DATASET EXCERPTS:
--- --- ---
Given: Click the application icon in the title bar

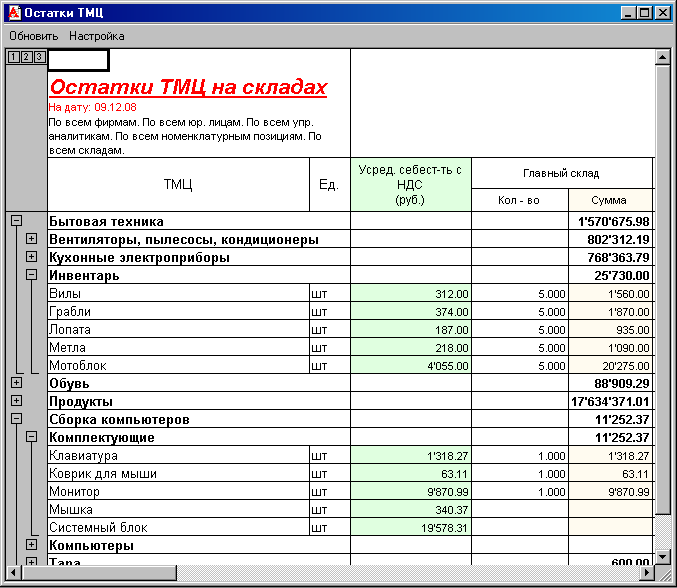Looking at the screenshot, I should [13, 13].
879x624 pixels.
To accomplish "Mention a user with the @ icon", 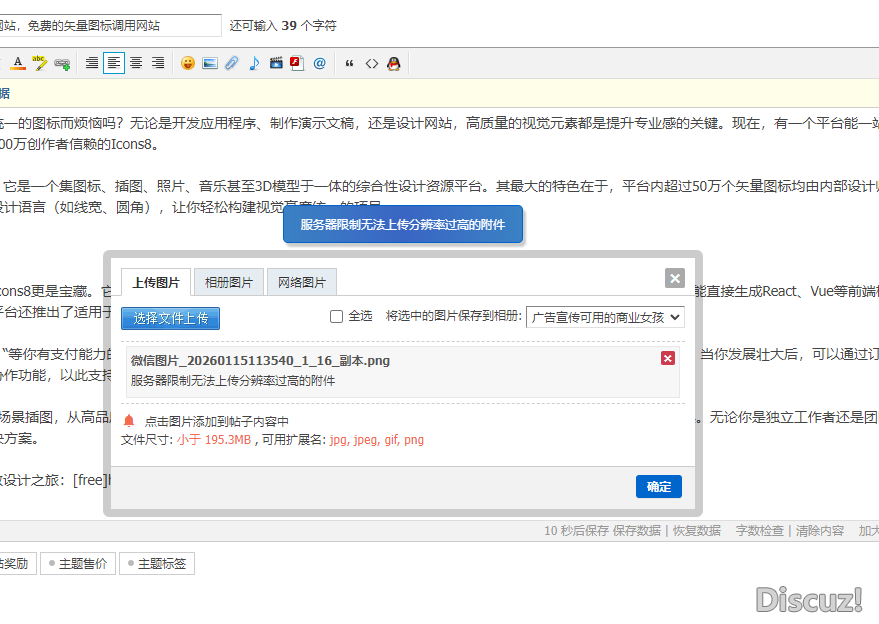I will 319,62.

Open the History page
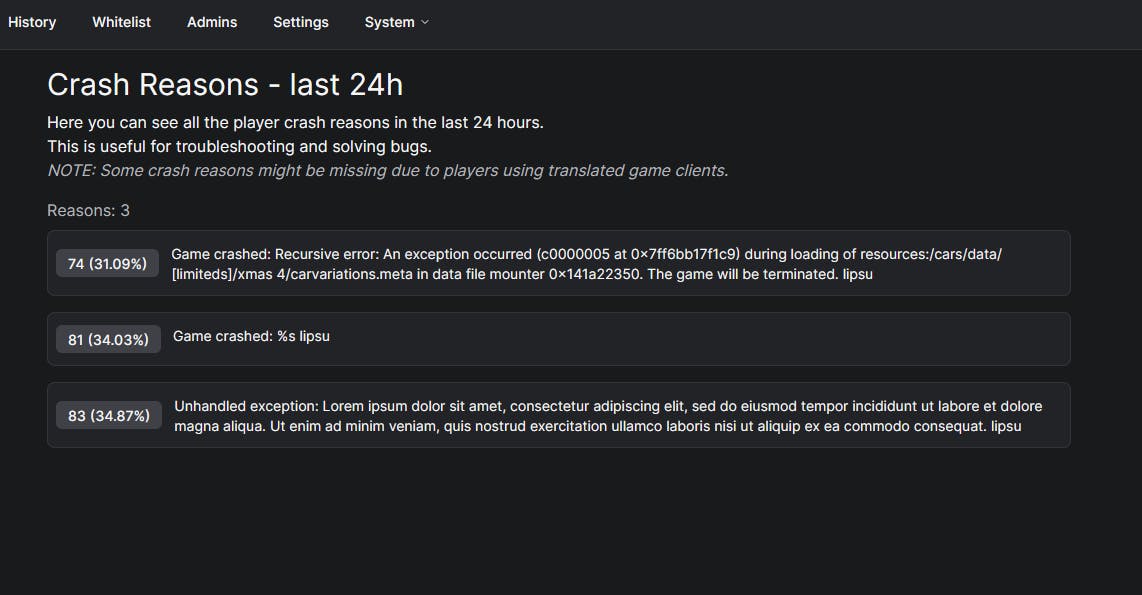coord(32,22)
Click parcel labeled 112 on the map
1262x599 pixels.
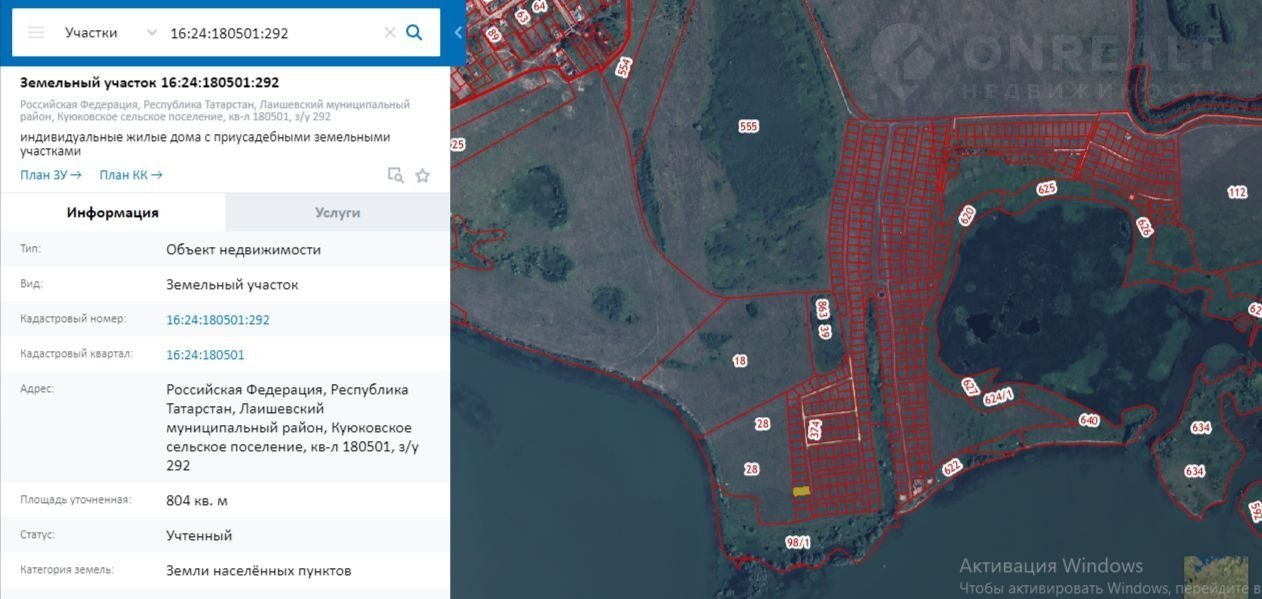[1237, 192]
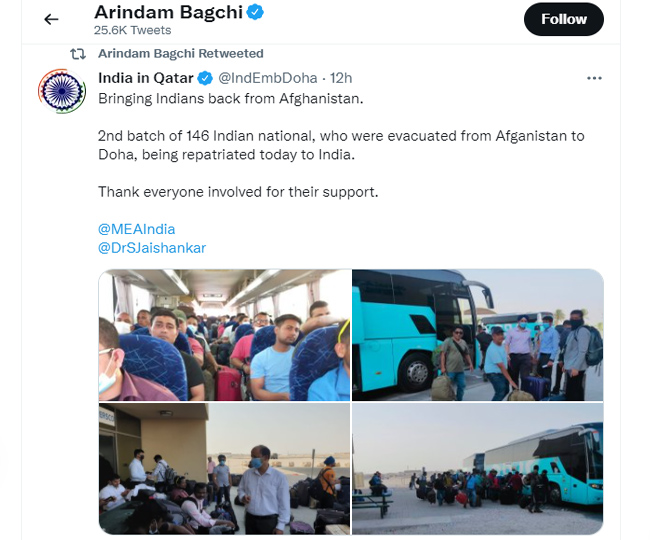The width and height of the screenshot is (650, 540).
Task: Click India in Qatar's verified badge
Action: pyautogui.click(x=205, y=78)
--- --- ---
PROBLEM TO SOLVE: Every line from the one that holds "Click parcel labeled 112 on the map" to the last line of the records above goes into the answer, exactly as written; nothing else does, and no picture does either.

OUTPUT BELOW:
Click parcel labeled 112 on the map
1262x599 pixels.
[1237, 192]
The width and height of the screenshot is (650, 540).
Task: Click India in Qatar's verified badge
Action: pyautogui.click(x=205, y=78)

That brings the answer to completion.